Recorded information below:

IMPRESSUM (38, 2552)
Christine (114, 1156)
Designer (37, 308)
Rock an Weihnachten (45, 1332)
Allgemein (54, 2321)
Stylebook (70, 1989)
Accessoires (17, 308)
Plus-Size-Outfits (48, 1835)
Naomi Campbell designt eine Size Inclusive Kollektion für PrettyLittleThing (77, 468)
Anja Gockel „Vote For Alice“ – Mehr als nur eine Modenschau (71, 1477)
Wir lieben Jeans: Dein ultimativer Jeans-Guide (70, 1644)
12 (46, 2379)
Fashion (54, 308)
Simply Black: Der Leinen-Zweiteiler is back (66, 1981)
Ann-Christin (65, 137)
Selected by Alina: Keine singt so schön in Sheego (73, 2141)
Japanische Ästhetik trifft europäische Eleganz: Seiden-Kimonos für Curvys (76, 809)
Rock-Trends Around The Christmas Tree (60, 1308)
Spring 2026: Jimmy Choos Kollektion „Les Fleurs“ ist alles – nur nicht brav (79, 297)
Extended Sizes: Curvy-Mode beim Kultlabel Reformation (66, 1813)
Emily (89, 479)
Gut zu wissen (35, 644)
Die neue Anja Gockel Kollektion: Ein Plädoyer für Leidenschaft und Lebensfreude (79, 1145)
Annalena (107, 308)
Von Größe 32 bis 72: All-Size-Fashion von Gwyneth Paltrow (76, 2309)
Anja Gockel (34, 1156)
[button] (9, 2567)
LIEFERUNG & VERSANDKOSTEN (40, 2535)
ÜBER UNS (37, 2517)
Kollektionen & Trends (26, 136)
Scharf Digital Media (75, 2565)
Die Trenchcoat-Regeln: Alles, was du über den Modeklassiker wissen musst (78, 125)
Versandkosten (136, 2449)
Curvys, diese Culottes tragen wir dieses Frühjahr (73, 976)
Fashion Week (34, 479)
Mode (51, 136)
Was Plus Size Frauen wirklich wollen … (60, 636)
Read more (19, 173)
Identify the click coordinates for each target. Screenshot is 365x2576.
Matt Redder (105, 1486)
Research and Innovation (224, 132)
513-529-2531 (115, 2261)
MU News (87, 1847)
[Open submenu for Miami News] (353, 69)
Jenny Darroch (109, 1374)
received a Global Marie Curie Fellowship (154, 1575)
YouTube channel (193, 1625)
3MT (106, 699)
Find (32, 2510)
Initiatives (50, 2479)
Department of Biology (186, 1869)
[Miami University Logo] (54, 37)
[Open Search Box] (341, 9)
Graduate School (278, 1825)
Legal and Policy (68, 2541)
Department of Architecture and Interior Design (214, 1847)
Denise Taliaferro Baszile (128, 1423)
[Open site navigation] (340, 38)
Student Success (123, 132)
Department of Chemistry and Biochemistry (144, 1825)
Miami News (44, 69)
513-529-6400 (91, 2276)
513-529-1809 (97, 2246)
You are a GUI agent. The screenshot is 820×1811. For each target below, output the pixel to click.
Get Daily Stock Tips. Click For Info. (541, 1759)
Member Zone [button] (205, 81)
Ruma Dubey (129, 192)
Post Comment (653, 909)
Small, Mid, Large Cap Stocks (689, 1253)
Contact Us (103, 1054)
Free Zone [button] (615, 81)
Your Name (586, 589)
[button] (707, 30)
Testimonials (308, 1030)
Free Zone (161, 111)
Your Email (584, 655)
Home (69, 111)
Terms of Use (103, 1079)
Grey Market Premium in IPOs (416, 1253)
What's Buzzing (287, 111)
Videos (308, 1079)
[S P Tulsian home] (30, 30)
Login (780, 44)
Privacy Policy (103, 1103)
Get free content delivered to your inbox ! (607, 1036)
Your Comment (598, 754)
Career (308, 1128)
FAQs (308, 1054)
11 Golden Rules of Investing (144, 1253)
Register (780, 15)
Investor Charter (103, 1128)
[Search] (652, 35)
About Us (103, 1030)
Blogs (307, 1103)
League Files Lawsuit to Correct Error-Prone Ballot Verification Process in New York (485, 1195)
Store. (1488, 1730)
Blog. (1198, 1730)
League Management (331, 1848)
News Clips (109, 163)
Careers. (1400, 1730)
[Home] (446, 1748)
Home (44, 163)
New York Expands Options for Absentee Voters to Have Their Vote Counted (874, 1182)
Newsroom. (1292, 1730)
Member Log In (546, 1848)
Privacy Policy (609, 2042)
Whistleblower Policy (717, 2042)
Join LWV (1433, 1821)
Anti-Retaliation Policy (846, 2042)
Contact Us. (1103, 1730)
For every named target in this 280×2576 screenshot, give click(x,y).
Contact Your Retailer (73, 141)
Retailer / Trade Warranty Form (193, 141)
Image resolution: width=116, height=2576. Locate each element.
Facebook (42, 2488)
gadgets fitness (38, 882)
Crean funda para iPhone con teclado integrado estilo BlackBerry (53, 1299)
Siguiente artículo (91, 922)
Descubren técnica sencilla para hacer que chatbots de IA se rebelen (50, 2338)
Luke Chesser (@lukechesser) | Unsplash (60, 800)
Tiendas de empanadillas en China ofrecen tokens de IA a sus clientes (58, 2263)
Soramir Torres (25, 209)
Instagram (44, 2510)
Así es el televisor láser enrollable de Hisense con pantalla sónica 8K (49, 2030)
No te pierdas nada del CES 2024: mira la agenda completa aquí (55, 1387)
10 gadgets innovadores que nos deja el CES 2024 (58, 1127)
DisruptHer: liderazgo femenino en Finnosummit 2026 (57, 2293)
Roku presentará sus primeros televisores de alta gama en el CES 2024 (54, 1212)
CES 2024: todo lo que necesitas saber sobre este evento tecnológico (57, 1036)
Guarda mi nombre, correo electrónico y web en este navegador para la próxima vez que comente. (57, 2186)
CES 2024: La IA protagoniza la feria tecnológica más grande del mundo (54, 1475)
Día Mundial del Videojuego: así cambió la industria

End of Recorded information.

The task
Look through the data above and return exactly the lines from the one that contains "[Home] (446, 1748)" to the one that contains "Siguiente artículo (91, 922)", inclusive, with nothing else.

Answer section
[Home] (446, 1748)
Home (44, 163)
New York Expands Options for Absentee Voters to Have Their Vote Counted (874, 1182)
Newsroom. (1292, 1730)
Member Log In (546, 1848)
Privacy Policy (609, 2042)
Whistleblower Policy (717, 2042)
Join LWV (1433, 1821)
Anti-Retaliation Policy (846, 2042)
Contact Us. (1103, 1730)
For every named target in this 280×2576 screenshot, give click(x,y).
Contact Your Retailer (73, 141)
Retailer / Trade Warranty Form (193, 141)
Image resolution: width=116, height=2576. Locate each element.
Facebook (42, 2488)
gadgets fitness (38, 882)
Crean funda para iPhone con teclado integrado estilo BlackBerry (53, 1299)
Siguiente artículo (91, 922)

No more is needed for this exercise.